Although we might have ruled differently, particularly because Cornwell’s ability to defend himself against his wife’s friend appears to have little bearing on his ability to defend himself against his entire family, we do not find the trial judge erred in declining to exclude this evidence as overly prejudicial.  Hamilton, 344 S.C. 344, 358, 543 S.E.2d 586, 593-94 (Ct. App. 2001) (“A trial judge’s balancing decision under Rule 403 should not be reversed simply because an appellate court believes it would have decided the matter otherwise because of a differing view of the highly subjective factors of the probative value or the prejudice presented by the evidence.”).  Moreover, even if the trial judge erred, the error was harmless in light of the fact it could not have reasonably affected the outcome of this case.  State v. Key, 256 S.C. 90, 93, 180 S.E.2d 888, 890 (1971). 

B. Directed Verdict

Cornwell next asserts the trial judge erred in denying his directed verdict motion because there was no evidence he committed voluntary manslaughter.  On appeal from the denial of a directed verdict, the appellate court views the evidence in the light most favorable to the State.  State v. Lollis, 343 S.C. 580, 583, 541 S.E.2d 254, 256 (2001).  If there is any direct evidence or any substantial circumstantial evidence that reasonably tends to prove the defendant’s guilt, the appellate court must find the case was properly submitted to the jury.  Id.  A defendant is entitled to a directed verdict when the State fails to produce evidence of the offense charged.  Id.  However, “when the defendant presents testimony, he loses the right to have the court review the sufficiency of the evidence based on the [S]tate’s evidence alone.”  State v. Harry, 321 S.C. 273, 277, 468 S.E.2d 76, 79 (Ct. App. 1996).
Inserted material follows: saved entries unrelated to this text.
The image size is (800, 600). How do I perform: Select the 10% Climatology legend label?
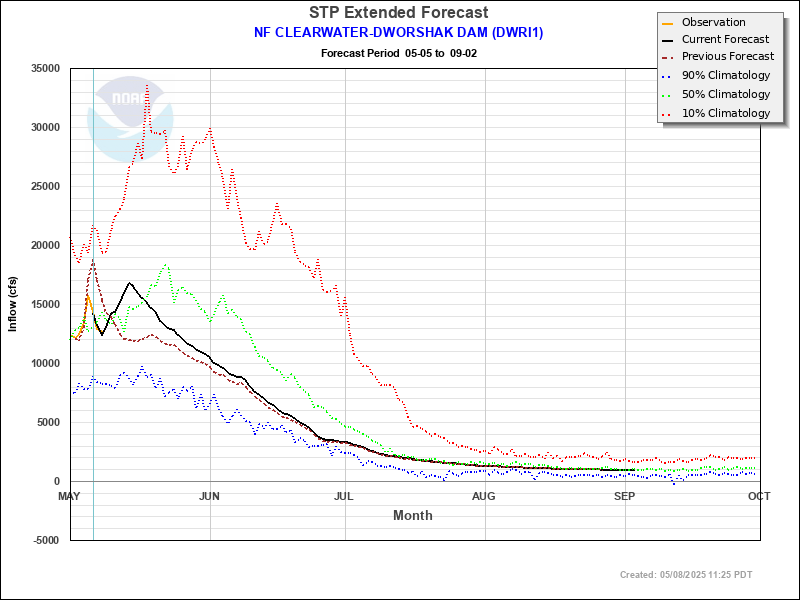click(726, 113)
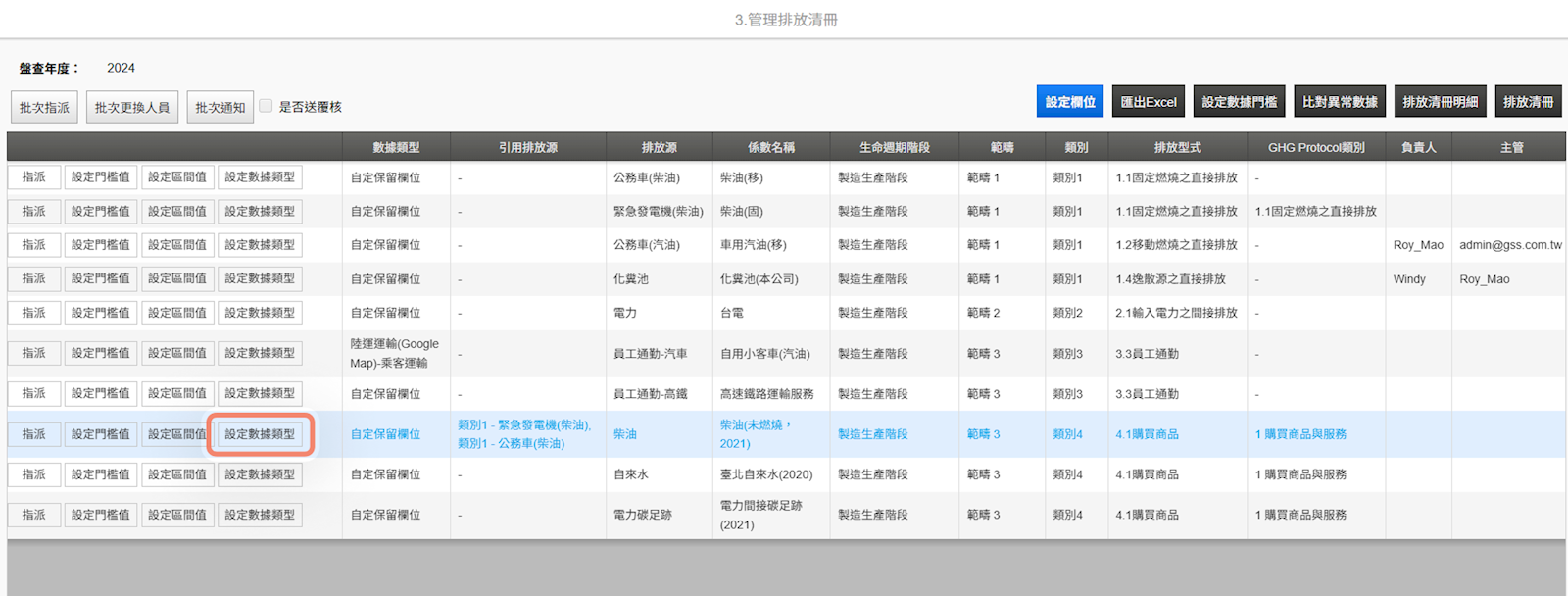Select the 生命週期階段 column header
This screenshot has height=596, width=1568.
pos(894,147)
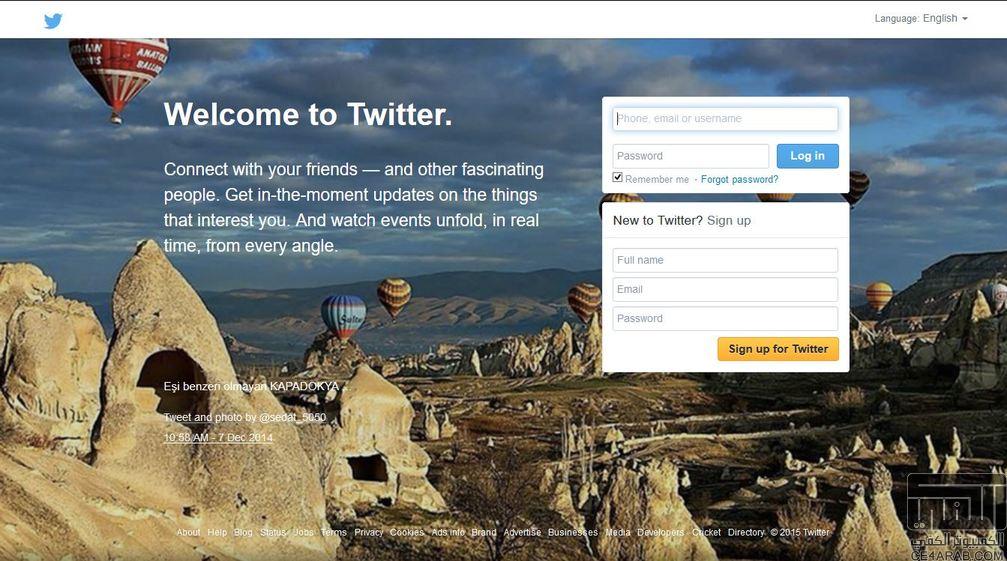This screenshot has width=1007, height=561.
Task: Open the Forgot password link
Action: click(x=739, y=180)
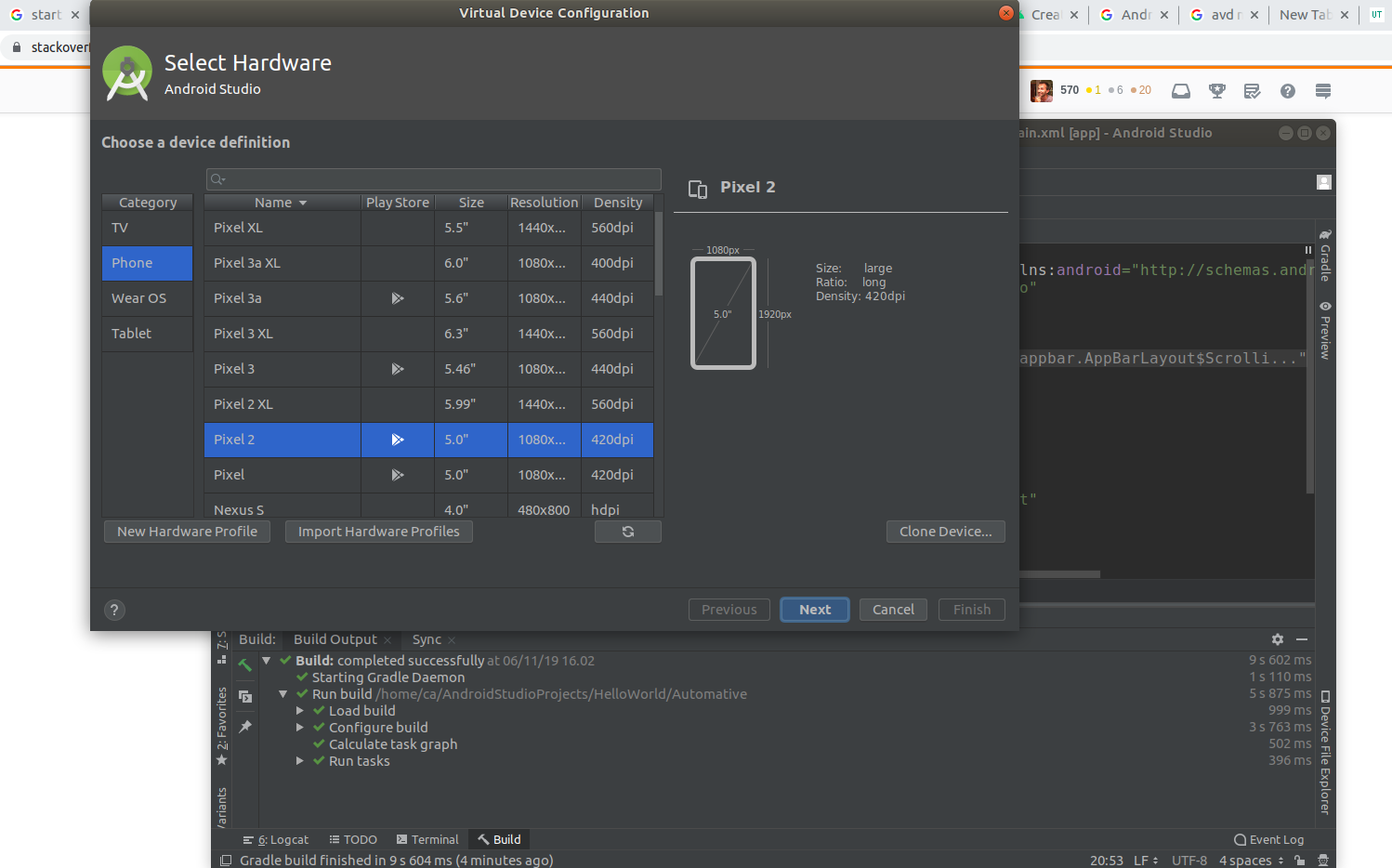Open Build panel settings gear
Viewport: 1392px width, 868px height.
1278,639
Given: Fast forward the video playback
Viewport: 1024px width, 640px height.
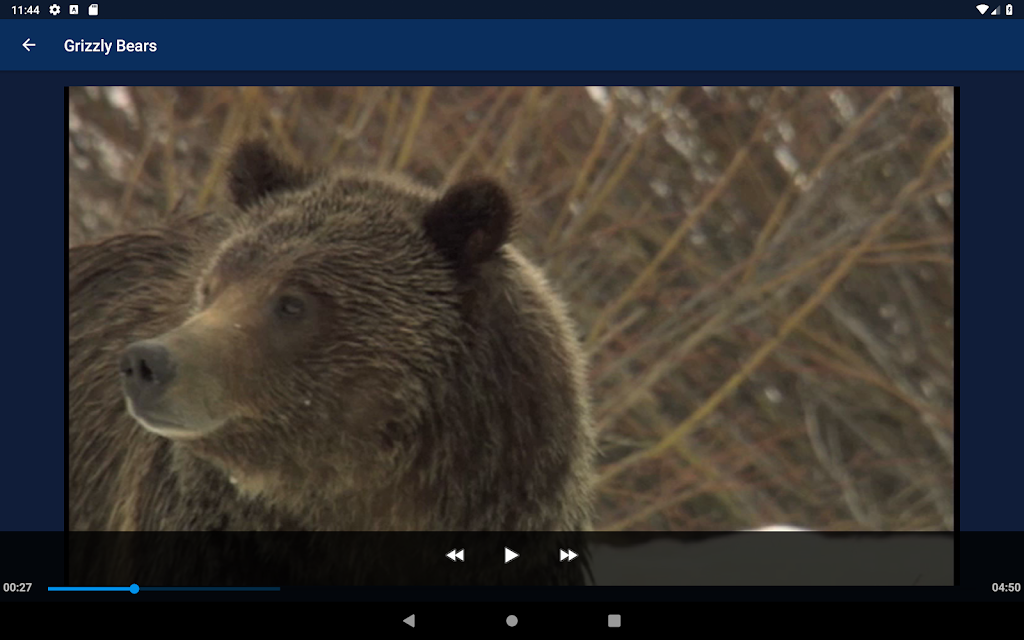Looking at the screenshot, I should [568, 555].
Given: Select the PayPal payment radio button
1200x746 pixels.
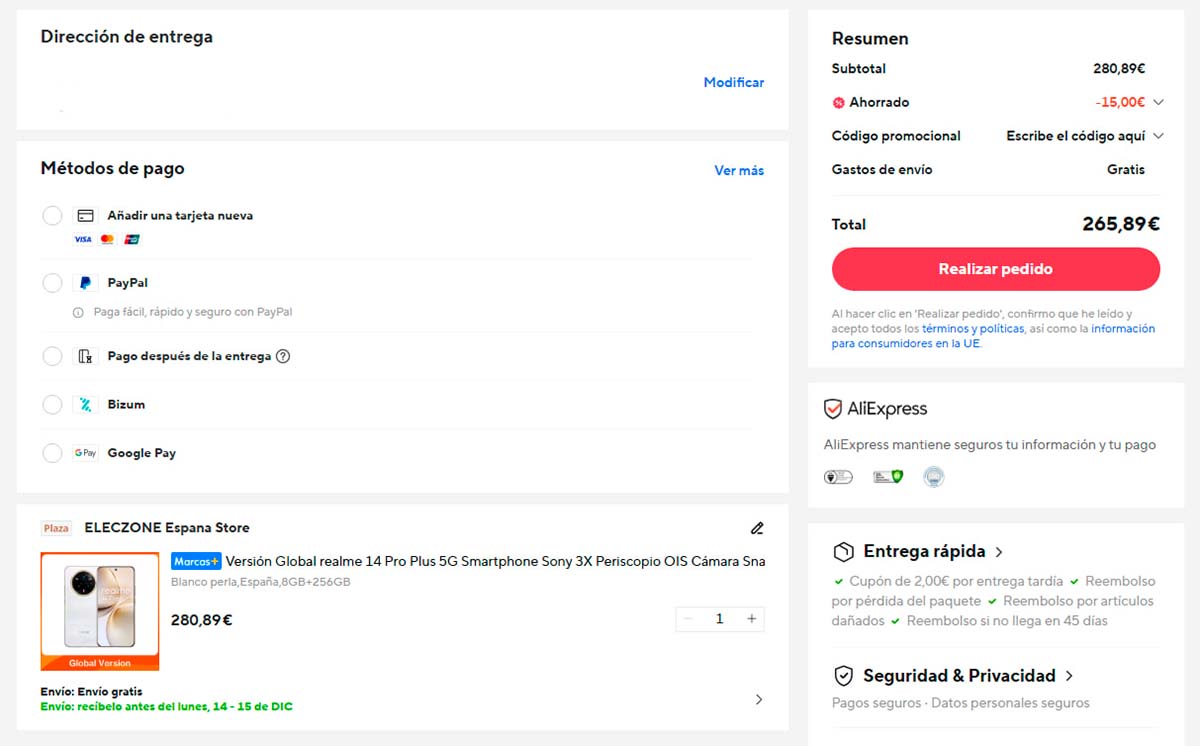Looking at the screenshot, I should point(52,282).
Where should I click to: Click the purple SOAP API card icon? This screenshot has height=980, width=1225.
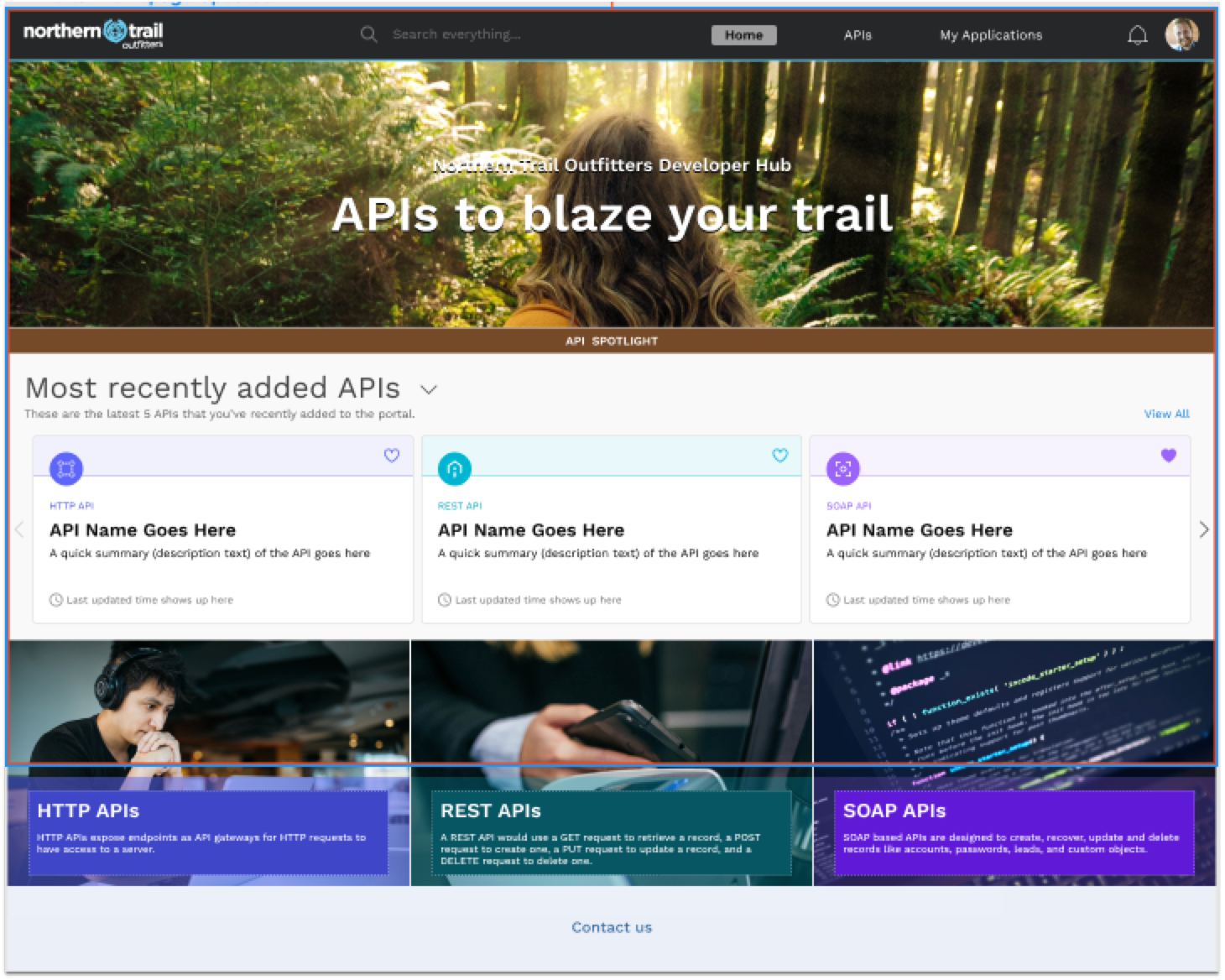(x=842, y=470)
The crime of voluntary manslaughter is defined as the intentional killing of a human being in the sudden heat of passion resulting from sufficient legal provocation.  State v. Nichols, 325 S.C. 111, 118, 481 S.E.2d 118, 122 (1997).  The provocation necessary to support a voluntary manslaughter charge must come from some act of the victim in order to constitute sufficient legal provocation.  State v. Tucker, 324 S.C. 155, 171, 478 S.E.2d 260, 269 (1996).  “Words alone, no matter how opprobrious, are not sufficient to prove legal provocation when a deadly weapon is used.”  State v. Locklair, 341 S.C. 352, 361, 535 S.E.2d 420, 424 (2000); State v. Gardner, 219 S.C. 97, 104, 64 S.E.2d 130, 134 (1951).  Rather, when death is caused by the use of a deadly weapon, the opprobrious words must be accompanied by the appearance of an assault that could have produced the heat of passion.  State v. Lowry, 315 S.C. 396, 399, 434 S.E.2d 272, 274 (1993).    

Here, there is evidence in the record Wolf provoked Cornwell beyond the mere use of opprobrious words.  Cornwell testified Wolf was about to initiate a physical encounter with him.  Cornwell said Wolf charged him while Cornwell sat on his bed.  Cornwell told the jury:

[Wolf] just continued to cuss me and then he said, [‘]I’ll just kill you now, you son of a bitch[’] and started and came through my door [], charging me as hard as he could go and when I shot him the bullet just stood him up and stopped him.  He spun and run out . . . .

(emphasis added).  In light of Cornwell’s testimony, we believe there is evidence in the record to support the charge of voluntary manslaughter.  Accordingly, the trial judge’s order is

AFFIRMED.

Kittredge, Short, and Williams, JJ., concur.